LOCKPORT – Bids for the first phase of restoration of the original Erie Canal locks are due July 10, the city’s development agency was told Thursday.

David R. Kinyon, chairman of the special committee that has been overseeing planning for the project, again urged the Greater Lockport Development Corp. to set up a subsidiary to run day-to-day operations at the Flight of Five, as the 19th century locks are known.

The city already has signed agreements with the state Canal Corp., which owns the locks, to operate a restored flight for 40 years and pay for the costs of operations and maintenance of the Flight.

Kinyon had proposed a special assessment on downtown businesses as a means of paying the estimated $100,000 annual operating cost. But the Common Council scrapped that idea and intends to use general revenues, Kinyon said.

Mayor Michael W. Tucker said the Flight will require two part-time seasonal employees.

Kinyon said he expects the Canal Corp. to award a contract in August or September for the restoration of two of the five original locks, with a target date for their opening of June 2014.

The city, through federal and foundation grants, and $380,000 in borrowing approved in March, is supplying the money for the project.

Kinyon said he wants his committee to be phased out and replaced by a new Lockport Locks Heritage District Corp. with eight members: Tucker, Planning and Development Director R. Charles Bell, one representative each from the Council, the GLDC board and the Canal Corp., and three citizens.

“The corporation won’t assume any of those financial obligations. It’s really an oversight, like a management corporation, that will run the day-to-day affairs,” Corporation Counsel John J. Ottaviano said.

Kinyon said the new district board’s first step should be to issue a request for proposals to “operate the attraction.”

“I don’t think we’ll have any trouble finding a good organization to be the operator,” Kinyon said.

“The locks district is more than the locks and Canal Street,” Bell said. “It also includes future development, like the [proposed] marina.”
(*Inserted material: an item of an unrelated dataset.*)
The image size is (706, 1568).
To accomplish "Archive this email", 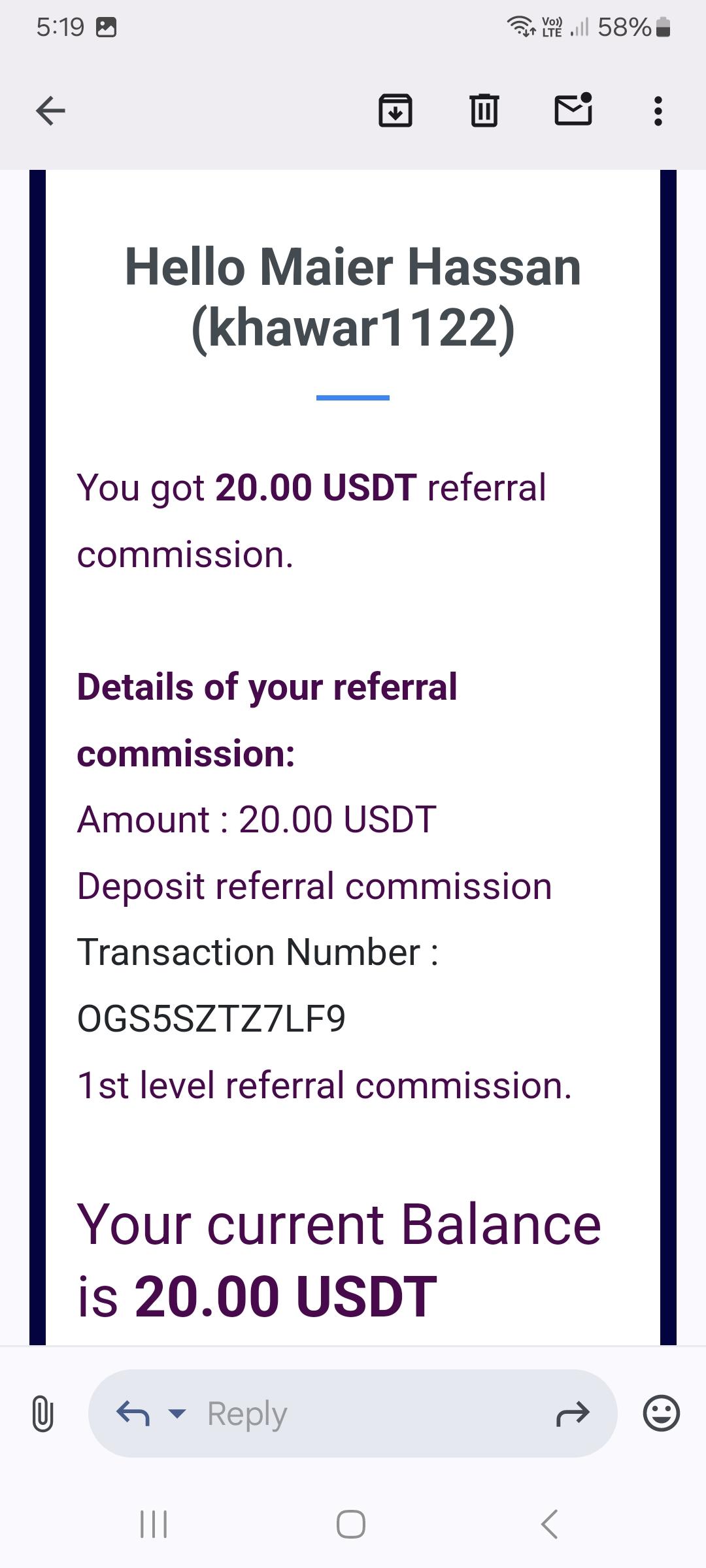I will 395,110.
Kinyon said his committee is still seeking foundation funding for one-time exhibit and sign costs, and for implementation of an eight-step interpretation and signage plan, designed by Eisterhold Associates of Kansas City, Mo.

It includes a “gateway” structure for Canal Street on the north bank of the canal, being designed by Bergmann Associates, the Rochester firm that designed the plan to restore the locks to working order.

A replica packet boat to go through the restored locks to show tourists how they worked also is part of the plan, Kinyon said. However, funding hasn’t been located for the boat, to be built by Buffalo Maritime Center.